Hypocrites

John 17:12 “While I was with them, I kept them in your name, which you have given me. I have guarded them, and not one of them has been lost except the son of destruction, that the Scripture might be fulfilled.”

How often have you heard someone give this excuse for why they don’t attend church or why they aren’t Christians: it’s because of the hypocrites that do attend church? The argument goes like this: “If ‘so and so’ is a Christian, then who needs Christianity, because I’m at least as good as that guy?!” And it is a fact that there really are some scoundrels and hypocrites that attend church. There are some really evil people that call themselves Christians. How many of the slave owners who abused their slaves in the South were good church-goers? How often have you seen people who act one way while they’re within the walls of a church but an entirely different way within the walls of their own home or when they are with their unchurched friends? I know how it is, for I was once one of those people (and sometimes I still am). It’s not good, but it’s the truth. 

However, that should never be the justification for not following Christ and whenever each of us stand before Him someday, such an excuse just won’t wash. You see, just as there are hypocrites in the church today, Jesus had a despicable hypocrite within His own inner circle. And not only did He have a hypocrite with Him day in and day out, He knew the truth about Him all the while. We see this truth spoken about elsewhere in the account of the tares among the wheat (Matthew 13:25) and the goats among the sheep (Matthew 25:32). God always has His reasons for why He allows these situations to occur. In the account of Judas, we know that it was prophesied hundreds of years before that there would be one of Jesus’ own inner circle who would one day betray Him unto death. It was God’s design – turning the despicable actions of an evil person for His own good purposes – to Judas’ eternal loss, but for the rest of the world’s eternal gain. 

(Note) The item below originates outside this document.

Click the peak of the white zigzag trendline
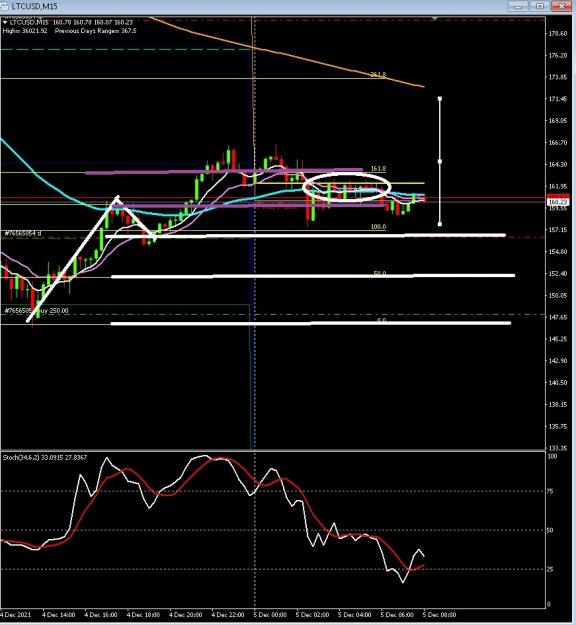 click(x=117, y=197)
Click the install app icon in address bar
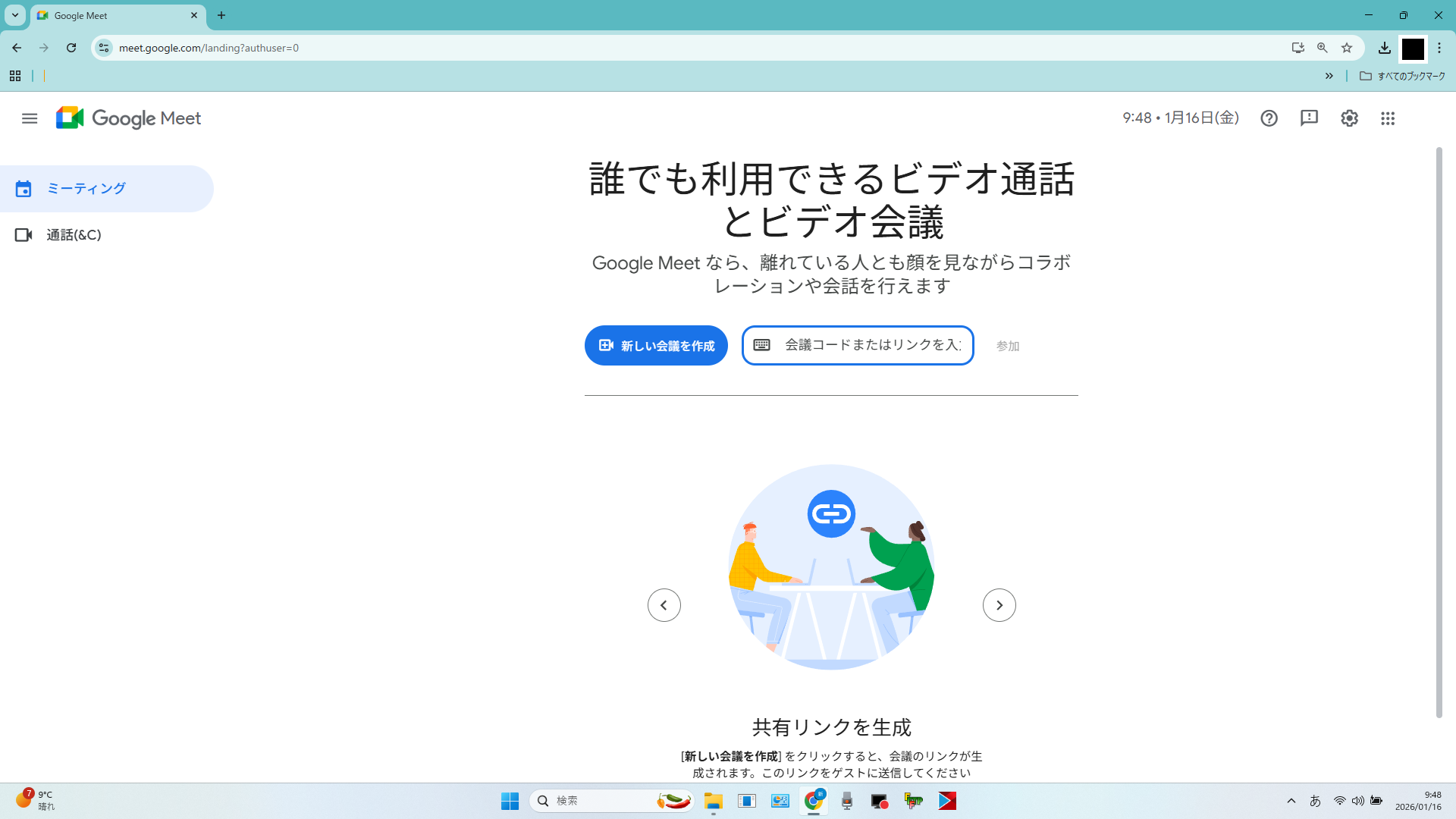Viewport: 1456px width, 819px height. pyautogui.click(x=1298, y=48)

Another reason we know God allows impostors to be part of the church is that to uproot them can sometimes be more detrimental to the body of believers than to root them out. In the account of the tares among the wheat (i.e., unbelievers among the believers) in Matthew 13 Jesus said, concerning the idea of removing them now, “No; for while you are gathering up the tares, you may uproot the wheat with them. Allow both to grow together until the harvest; and in the time of the harvest I will say to the reapers, ‘First gather up the tares and bind them in bundles to burn them up; but gather the wheat into my barn.’” 

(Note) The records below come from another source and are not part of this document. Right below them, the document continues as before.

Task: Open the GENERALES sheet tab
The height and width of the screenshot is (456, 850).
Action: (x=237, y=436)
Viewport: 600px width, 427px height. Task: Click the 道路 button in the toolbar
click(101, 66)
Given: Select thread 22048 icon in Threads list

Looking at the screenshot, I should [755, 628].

In allowing the evil to be mixed among the good, God may be demonstrating His patience by giving the evil time to repent. At other times, God tests and refines believers as they are subjected to the persecution and evil influence of those who are pawns of the enemy. Surely, God always has His reasons, though we may not know them at the time. In any event, whenever a person justifies His sin by pointing to “so-called believers” who are sinners just like them, they are actually showing that they would rather follow the example of Judas, who also rejected Christ, then the example of Christ, who was perfectly righteous and holy in spite of the treachery of the one who betrayed Him. 

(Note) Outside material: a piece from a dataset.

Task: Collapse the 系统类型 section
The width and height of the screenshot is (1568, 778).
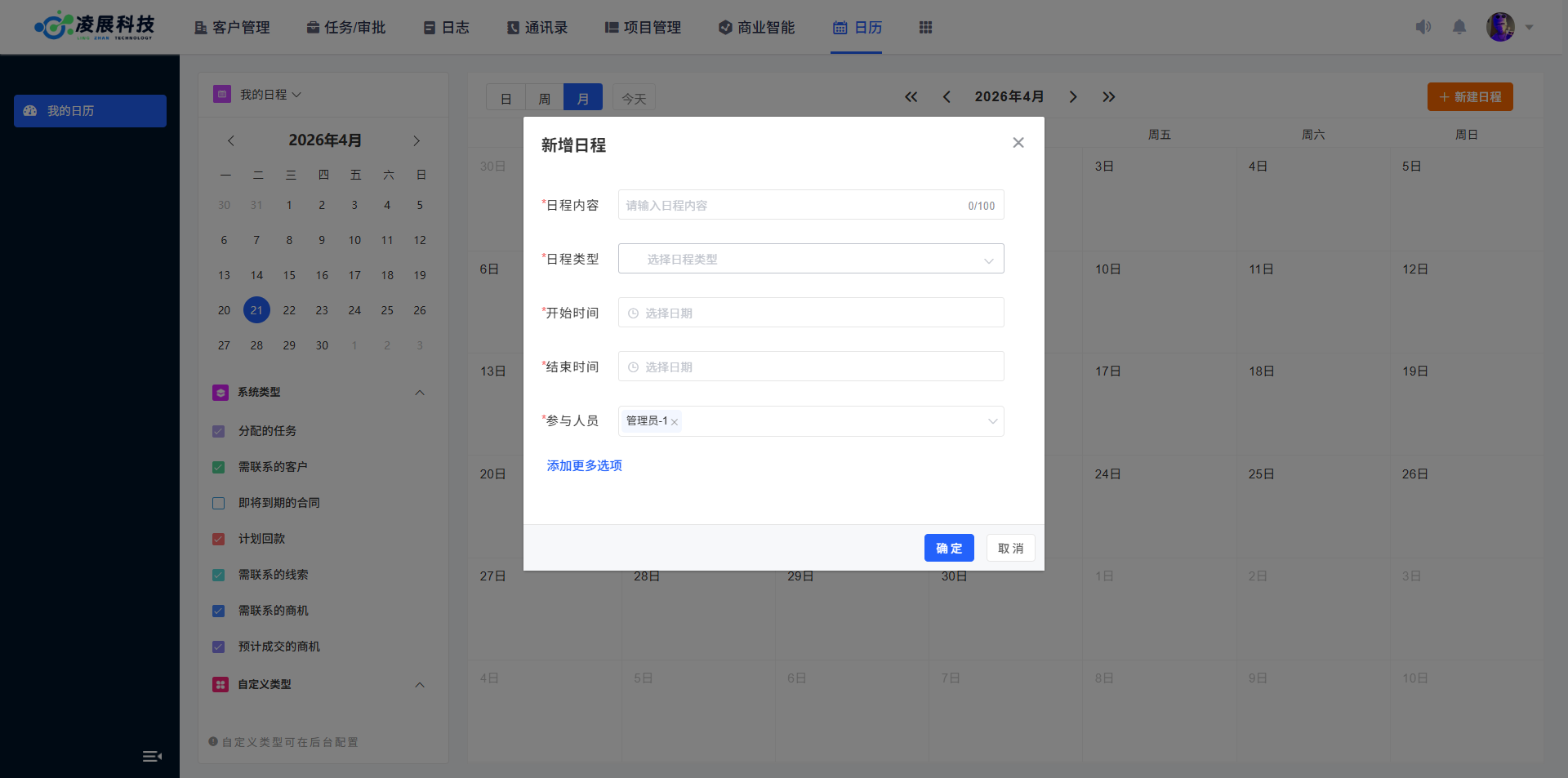Action: [420, 393]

So, whose side would you rather be on: that of false disciple Judas, the one among the twelve, or that of the other 11, who were true followers of Christ? The choice has always been the same: the Judas choice or the way of God. Which one will we follow? Just as in the Old Testament Joshua was one of the few of all in Israel who truly followed God, so we must decide today what we will do in the face of so much unbelief that is all around us. May we, like Joshua in the Old Testament, and 11 of the 12 disciples in the New, have the wisdom to say that no matter what anyone else does “as for me and my house, we will serve the Lord” (Joshua 24:15).